Las Vegas' first pot-friendly hotel has officially opened its doors, but Nevada's cannabis regulations could potentially threaten the hotel's business model.
On the surface, the Lexi Hotel seems like many of Sin City's other luxury hotels. The 64-room establishment offers a variety of classy perks, including a tops-optional swimming pool, a bar, and a members-only lounge for exclusive dinners and entertainment. But what really sets the new hotel apart is the fact the entire fourth floor has been designated as “cannabis-friendly.” Or in other words, guests will actually be allowed to light up in their rooms.
Elevations Hotels and Resorts bought the former Artisan hotel in 2022 for nearly $12 million and then reportedly spent close to $3 million transforming it into the Lexi. The hotel was slated to open this April, but supply-chain issues delayed the opening until June. Elevations already run a weed-friendly hotel in Phoenix, Arizona, and CEO Alex Rizk specifically set out to make the Lexi a cannabis-inclusive space as well.

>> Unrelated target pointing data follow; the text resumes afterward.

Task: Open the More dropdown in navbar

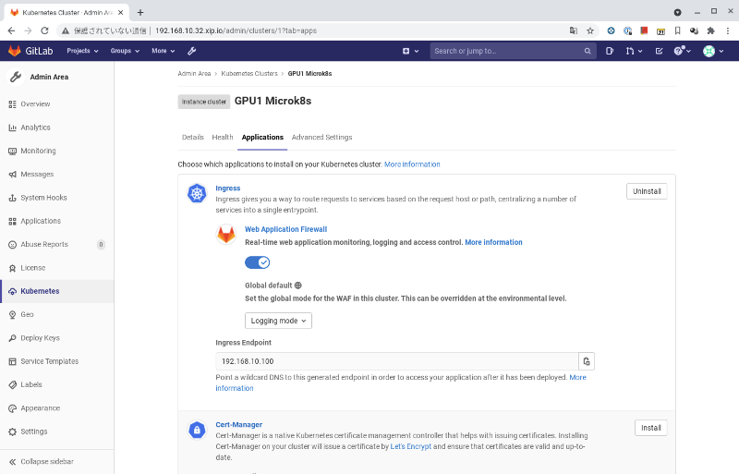Action: pyautogui.click(x=164, y=51)
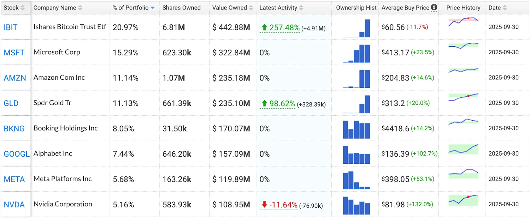This screenshot has width=530, height=218.
Task: Click the info icon on Average Buy Price header
Action: (x=434, y=7)
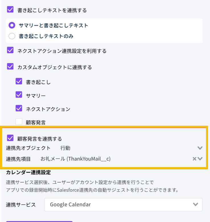
Task: Click the purple button at the bottom
Action: [39, 221]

City and state regulations could put a damper on those plans, though. Like almost all other adult-use states, Nevada still prohibits people from smoking weed in public. Private property owners can blaze up at home, of course, and landlords can allow adults to smoke on their properties too. It's not specifically clear whether or not those rules apply to hotel owners, though. Rizk believes the Lexi isn't breaking the law, but state regulators seem less certain of that fact.
“The Lexi does not hold a state cannabis license of any type, including for a cannabis consumption lounge,” said Tiana Bohner, public information officer for the Nevada Cannabis Compliance Board, the Las Vegas Review-Journal reports. “The CCB has not been contacted by The Lexi, and so, we cannot comment on the legality of their specific business plans without additional information.”
Rizk was hoping that Vegas' new cannabis consumption lounge licenses could help support the Lexi's 420-friendly status. This spring, city officials finally signed off on regulations that will allow businesses to open alcohol-free lounges where adults can legally smoke weed. These regulations come with a whole raft of restrictions, though, and the fine print prevents Elevations from applying for one of these coveted licenses.
“Having a lounge is one of our main goals,” Rizk told the Review-Journal. “But when we talk about these lounge licenses, right now, they all assume that you would also have a retail license attached to it so you could go to that lounge and purchase cannabis at the lounge and sit down and use it. We have no intention of doing that. We don’t want to touch the flower, we don’t want to be a retail cannabis company. We exclusively want to allow the use of cannabis on our property wherever it’s legal and permitted.”
There's another hurdle that blocks the company from applying for a consumption lounge license as well. The city's new cannabis regulations prohibit pot lounges from opening up within 1,500 feet of a casino, and the Lexi is just around the corner from Palace Station, a hotel-casino. This stipulation would block Elevations from getting a license for a smoking lounge.
Regardless of the current regulatory confusion, Rizk believes that the city will eventually update its rules to accommodate the Lexi and other pot-friendly hotels. “I think that those laws are very new and they will evolve,” he told the Review-Journal. “Nevada, specifically Las Vegas, is well known for evolving and constantly changing. The goal for us right now is to be a trailblazer and pioneers of being part of those early conversations so as the law is evolving, we’d love to be a part of the reason why it evolved and give some guidance.”